Return only the lines from the one containing "You are a computer-use agent. This" to the end of the entries below, exactly as written, both ends included.

→ **Record excerpts**:
──────────

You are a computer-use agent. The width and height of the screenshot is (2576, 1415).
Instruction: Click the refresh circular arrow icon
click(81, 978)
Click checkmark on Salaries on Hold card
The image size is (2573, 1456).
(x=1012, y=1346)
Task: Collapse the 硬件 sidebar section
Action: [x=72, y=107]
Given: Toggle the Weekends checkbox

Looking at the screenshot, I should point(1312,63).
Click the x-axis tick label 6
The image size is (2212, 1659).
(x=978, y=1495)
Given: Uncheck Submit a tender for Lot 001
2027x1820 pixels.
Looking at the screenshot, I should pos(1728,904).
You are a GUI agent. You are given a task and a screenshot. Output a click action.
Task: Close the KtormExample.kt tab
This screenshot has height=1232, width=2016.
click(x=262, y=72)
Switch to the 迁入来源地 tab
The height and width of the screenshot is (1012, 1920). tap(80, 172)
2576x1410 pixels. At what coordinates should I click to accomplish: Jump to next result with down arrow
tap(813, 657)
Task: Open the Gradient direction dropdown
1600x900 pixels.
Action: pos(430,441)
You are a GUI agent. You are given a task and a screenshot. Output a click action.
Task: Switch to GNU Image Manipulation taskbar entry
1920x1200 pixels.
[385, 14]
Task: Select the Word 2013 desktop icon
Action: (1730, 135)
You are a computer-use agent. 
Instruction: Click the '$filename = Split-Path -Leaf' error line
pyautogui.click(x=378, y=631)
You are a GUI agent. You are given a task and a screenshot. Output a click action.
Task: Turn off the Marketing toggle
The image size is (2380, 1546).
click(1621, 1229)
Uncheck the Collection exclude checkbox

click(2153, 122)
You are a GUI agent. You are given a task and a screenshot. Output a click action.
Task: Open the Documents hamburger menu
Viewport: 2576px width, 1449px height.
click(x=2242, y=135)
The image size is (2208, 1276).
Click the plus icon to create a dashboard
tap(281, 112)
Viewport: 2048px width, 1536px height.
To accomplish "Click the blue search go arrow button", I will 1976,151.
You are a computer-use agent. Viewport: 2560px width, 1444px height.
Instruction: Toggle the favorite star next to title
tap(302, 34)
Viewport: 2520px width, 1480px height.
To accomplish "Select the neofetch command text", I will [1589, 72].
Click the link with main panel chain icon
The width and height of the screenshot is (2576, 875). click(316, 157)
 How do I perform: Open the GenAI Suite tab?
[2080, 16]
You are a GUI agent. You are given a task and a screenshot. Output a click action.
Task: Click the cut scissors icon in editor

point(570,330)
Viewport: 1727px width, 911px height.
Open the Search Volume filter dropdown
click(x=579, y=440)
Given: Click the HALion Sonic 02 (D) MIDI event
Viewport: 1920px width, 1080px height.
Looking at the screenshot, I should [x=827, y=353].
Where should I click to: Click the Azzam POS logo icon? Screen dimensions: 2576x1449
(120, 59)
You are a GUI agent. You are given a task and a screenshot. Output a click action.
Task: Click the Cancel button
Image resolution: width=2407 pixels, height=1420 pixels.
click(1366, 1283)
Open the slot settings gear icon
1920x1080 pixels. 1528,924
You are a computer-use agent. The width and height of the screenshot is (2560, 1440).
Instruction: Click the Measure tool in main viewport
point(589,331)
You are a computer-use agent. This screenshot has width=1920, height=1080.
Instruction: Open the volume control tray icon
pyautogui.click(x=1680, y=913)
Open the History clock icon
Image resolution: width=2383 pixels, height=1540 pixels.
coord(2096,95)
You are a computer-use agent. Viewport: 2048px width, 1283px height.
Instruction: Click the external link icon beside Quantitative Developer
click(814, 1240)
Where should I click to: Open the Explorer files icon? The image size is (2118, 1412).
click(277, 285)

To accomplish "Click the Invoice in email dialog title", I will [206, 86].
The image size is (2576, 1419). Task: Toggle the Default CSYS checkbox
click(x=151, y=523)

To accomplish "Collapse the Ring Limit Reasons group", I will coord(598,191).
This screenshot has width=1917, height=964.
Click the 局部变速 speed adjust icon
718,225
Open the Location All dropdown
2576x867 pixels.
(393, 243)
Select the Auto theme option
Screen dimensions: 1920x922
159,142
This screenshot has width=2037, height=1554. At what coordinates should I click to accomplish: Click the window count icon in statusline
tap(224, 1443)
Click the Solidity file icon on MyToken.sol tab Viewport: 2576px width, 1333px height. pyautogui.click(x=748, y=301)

──────────

→ **Solution**:
You are a computer-use agent. This screenshot has width=1920, height=1080.
Instruction: Open the volume control tray icon
pyautogui.click(x=1680, y=913)
Open the History clock icon
Image resolution: width=2383 pixels, height=1540 pixels.
coord(2096,95)
You are a computer-use agent. Viewport: 2048px width, 1283px height.
Instruction: Click the external link icon beside Quantitative Developer
click(814, 1240)
Where should I click to: Open the Explorer files icon? The image size is (2118, 1412).
click(277, 285)

To accomplish "Click the Invoice in email dialog title", I will [206, 86].
The image size is (2576, 1419). Task: Toggle the Default CSYS checkbox
click(x=151, y=523)

To accomplish "Collapse the Ring Limit Reasons group", I will coord(598,191).
This screenshot has width=1917, height=964.
Click the 局部变速 speed adjust icon
718,225
Open the Location All dropdown
2576x867 pixels.
(393, 243)
Select the Auto theme option
Screen dimensions: 1920x922
159,142
This screenshot has width=2037, height=1554. At what coordinates should I click to accomplish: Click the window count icon in statusline
tap(224, 1443)
Click the Solidity file icon on MyToken.sol tab Viewport: 2576px width, 1333px height. pyautogui.click(x=748, y=301)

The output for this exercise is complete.